Oil Is Getting Cheaper - So Will Petrol Prices Drop?

The price of North Sea oil dropped to $108.19 (£64) in a trader sell-off on Wednesday following rumours that Saudi Arabia is to increase its supply.

Saudi oil minister Ali al-Naimi told reporters earlier this month that prices were too high, amid fears that expensive energy would undermine attempts to boost global economic growth.

A price drop would not only help international markets, it would help the US president's prospect if oil prices eased in time for the 6 November election.

And the US seems "twitchy" about releasing oil from the strategic reserve which could cause a sharp drop in the oil price short term, which the Saudi’s do not want, according to David Scott, senior stockbroker at Redmayne Bentley.

Saudi is now pumping about 10m barrels of oil a day, slightly up from last month, and has said it will do more if customers want it.

For much of 2012, the price of crude oil fell, but prices spiked by almost 20% in the past three months - partly driven by global fears of Iran's nuclear programme and the global reaction to it.

Saudi Arabia is the world's largest OPEC oil producer and as such is aware of the impact high oil prices has on world economic growth..

It's also aware of the potential negative effects on long-term demand, such as people finding other energy sources if the oil price stays high, according to Tony Shepherd of Charles Stanley stockbrokers.

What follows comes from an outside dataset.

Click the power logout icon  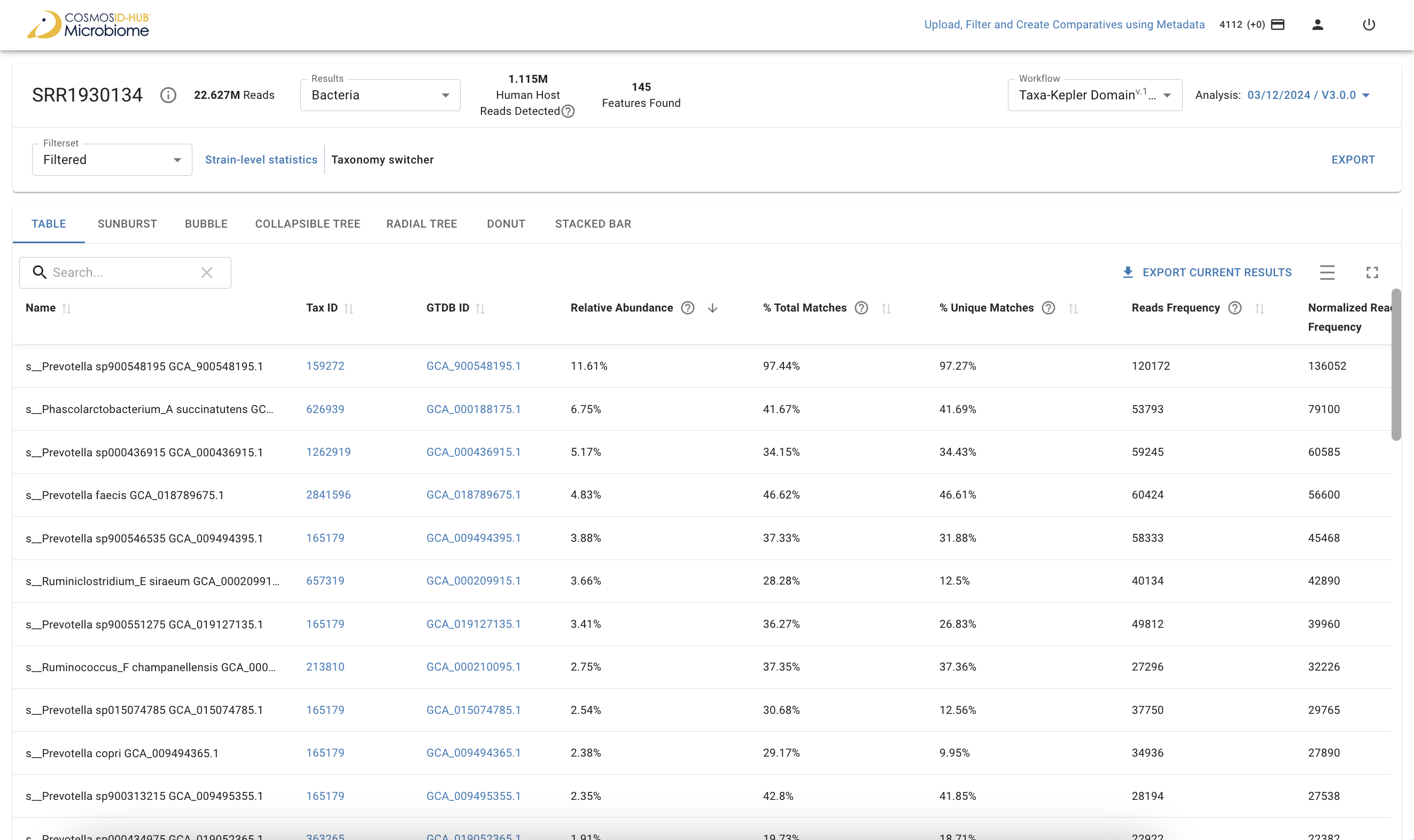pyautogui.click(x=1368, y=25)
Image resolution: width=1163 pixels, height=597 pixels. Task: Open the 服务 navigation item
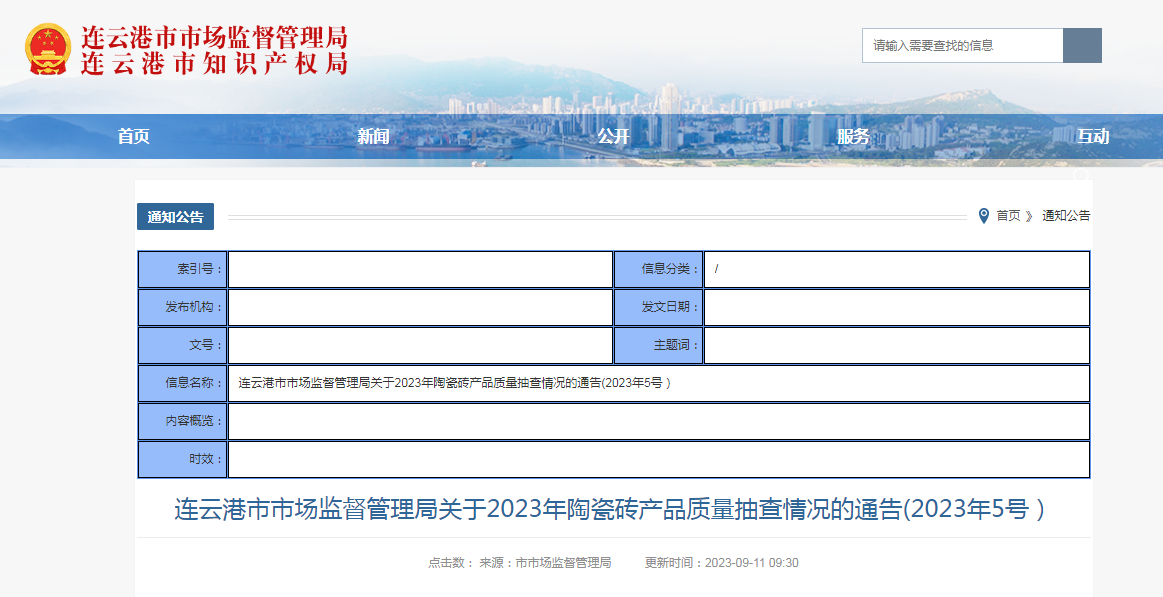853,137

"Last year, when the oil price was driven higher by geopolitical events such as Libya and the Arab spring, Saudi was willing to increase output to try to bring the price down. Again, in 2012, the oil price has been bubbling up which has led to rumours of various actions to bring it back down," Shepherd told the Huffington Post UK.

However a potential decline in the oil price is limited by two factors - Saudi's spending commitments and the marginal cost of oil production.

Redmayne Bentley's Scott explained that when the crude oil price is between $100 to $120, the global economy "can muddle along", but when the price moves above $120 it's painful for the global economy. Once it reaches $140 or more, it's recession time in the West.

However, even if the price of crude oil does drop further, consumers in Britain may not see any effect, at least in the short term.

"Unfortunately the price of oil doesn't correlate exactly with the price of refined products," said Fawad Razaqzada, an analyst at trading group GFT.

"For the UK, you have a foreign exchange factor to take into account, while fixed rate taxes also add to the burden. The difference would be limited for consumers, although it would have a downward influence on inflation."

Shepherd agreed, saying current estimates suggest the potential floor price would therefore be around $100 a barrel, meaning it is probably too optimistic to be looking forward to cheaper petrol prices in the future.

Others were more optimistic however; Clive Black, analyst at Shore Capital, said we may see a reduction in petrol prices in four to six weeks, perhaps helped by the Office for Fair Trading investigating the relationship between pump and crude pricing.

"Lower forecourt prices also feeds into consumer price inflation, which helps disposable income and confidence. If this is sustained, the cost of goods and distribution for manufacturers eases," he added.

"It is not just about the crude price in the UK though; oil is trade in US dollars and British sterling has appreciated following Bernanke’s recent quantitative easing comments."